╔══

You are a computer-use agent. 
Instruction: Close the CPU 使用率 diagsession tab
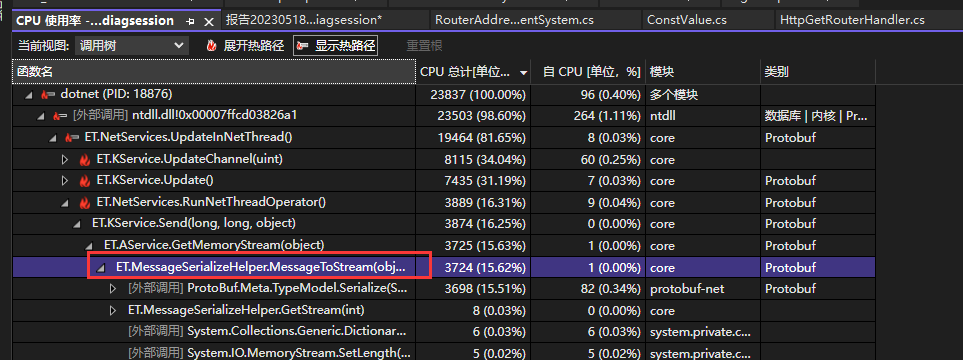[x=209, y=21]
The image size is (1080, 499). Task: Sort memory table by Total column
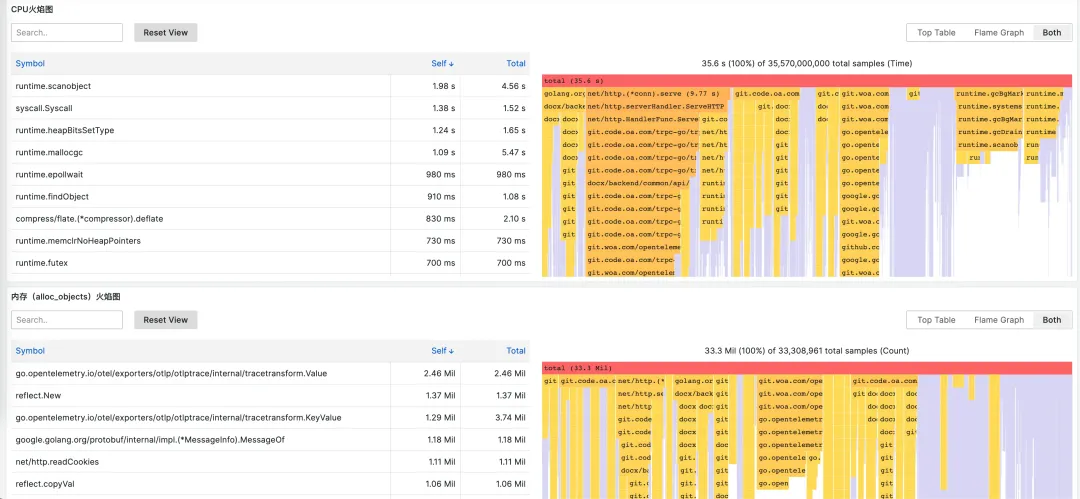pos(516,351)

╚══

Copy out the text of the entries above word for word, leaving out the pictures.

You are a computer-use agent. 
Instruction: Close the CPU 使用率 diagsession tab
[x=209, y=21]
The image size is (1080, 499). Task: Sort memory table by Total column
pos(516,351)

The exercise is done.